__Your goal__. For each line below that includes the string "Exterminators", show the whole line.

__Exercise material__.
*** Begin section ***

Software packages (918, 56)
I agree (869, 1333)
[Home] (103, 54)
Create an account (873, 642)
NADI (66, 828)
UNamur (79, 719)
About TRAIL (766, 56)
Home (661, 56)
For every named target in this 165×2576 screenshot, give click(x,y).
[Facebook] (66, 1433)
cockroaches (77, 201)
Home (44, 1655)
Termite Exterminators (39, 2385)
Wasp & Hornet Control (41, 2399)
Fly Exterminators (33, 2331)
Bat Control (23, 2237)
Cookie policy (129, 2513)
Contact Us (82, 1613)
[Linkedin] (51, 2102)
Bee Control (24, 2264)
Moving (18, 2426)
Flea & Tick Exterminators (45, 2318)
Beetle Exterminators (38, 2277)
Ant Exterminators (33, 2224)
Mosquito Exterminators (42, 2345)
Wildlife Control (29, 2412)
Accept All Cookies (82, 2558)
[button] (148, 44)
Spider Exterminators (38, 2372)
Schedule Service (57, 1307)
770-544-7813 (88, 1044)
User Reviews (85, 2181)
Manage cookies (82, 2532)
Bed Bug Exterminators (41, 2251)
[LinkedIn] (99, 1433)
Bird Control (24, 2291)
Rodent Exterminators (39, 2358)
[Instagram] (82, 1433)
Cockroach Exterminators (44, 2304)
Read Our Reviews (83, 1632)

*** End section ***
*** Begin section ***

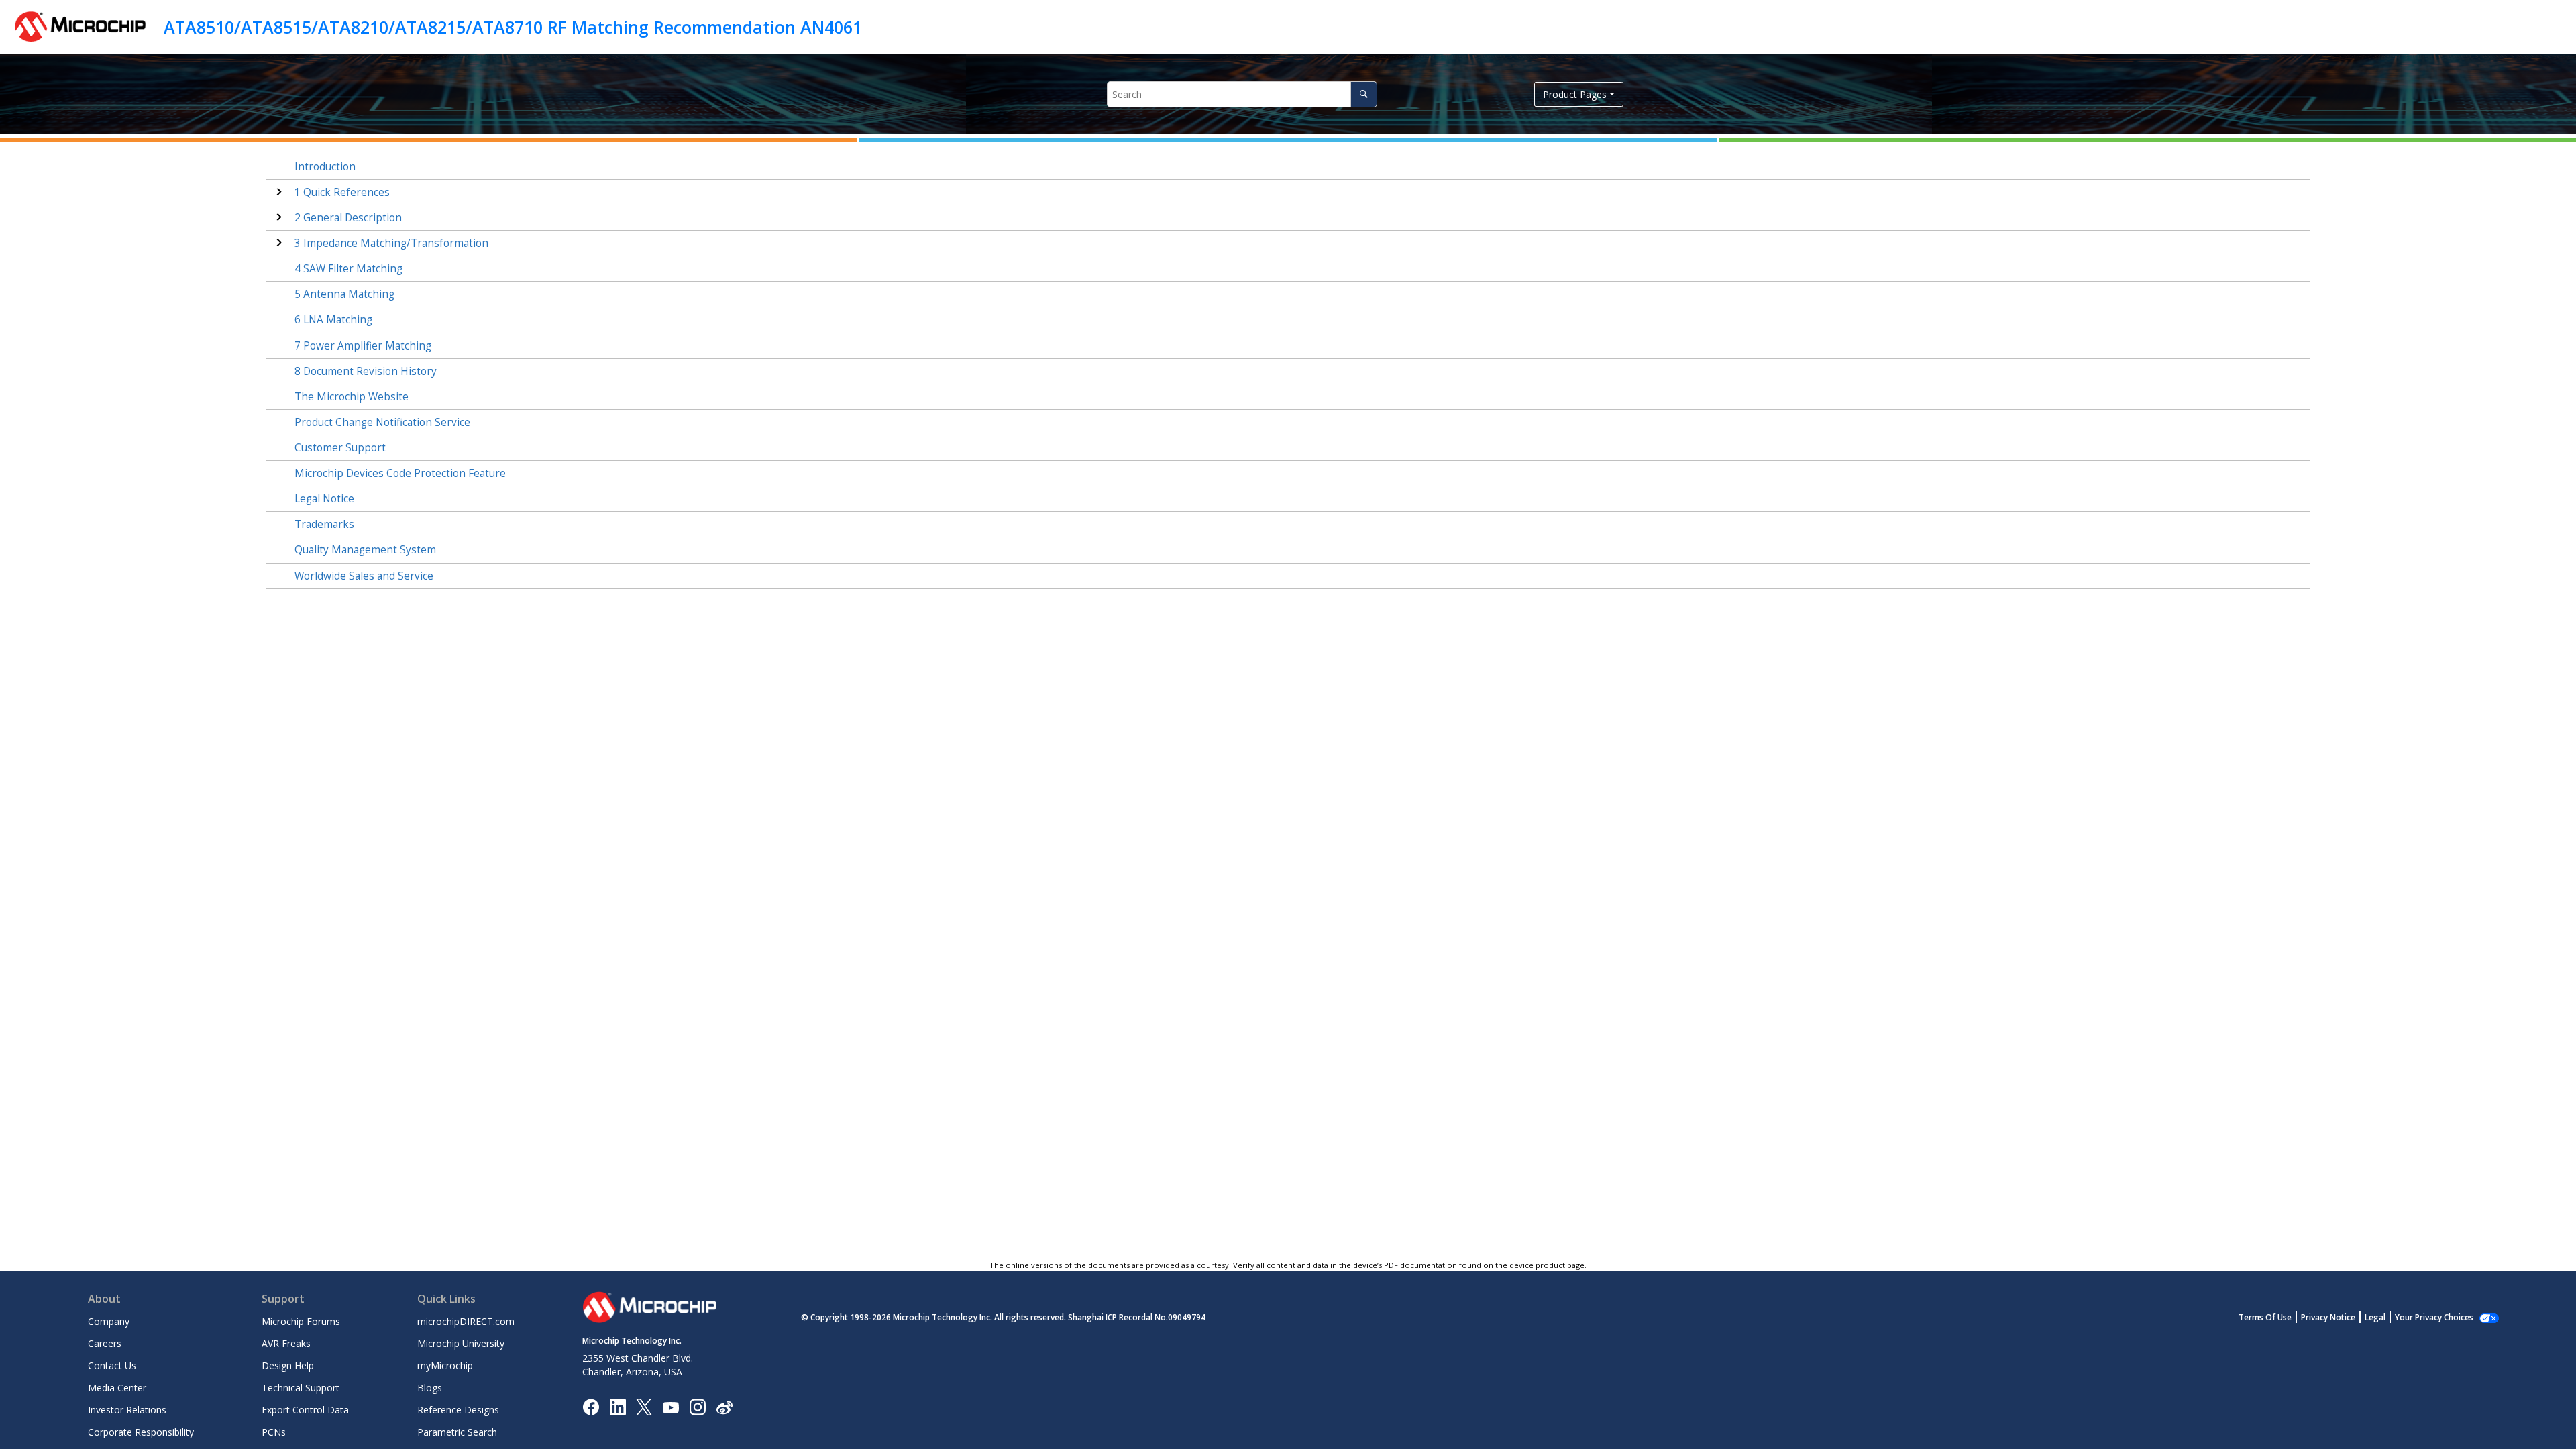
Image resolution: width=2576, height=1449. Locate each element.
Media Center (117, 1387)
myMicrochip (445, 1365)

*** End section ***

__Finished exercise__.
Termite Exterminators (39, 2385)
Fly Exterminators (33, 2331)
Flea & Tick Exterminators (45, 2318)
Beetle Exterminators (38, 2277)
Ant Exterminators (33, 2224)
Mosquito Exterminators (42, 2345)
Spider Exterminators (38, 2372)
Bed Bug Exterminators (41, 2251)
Rodent Exterminators (39, 2358)
Cockroach Exterminators (44, 2304)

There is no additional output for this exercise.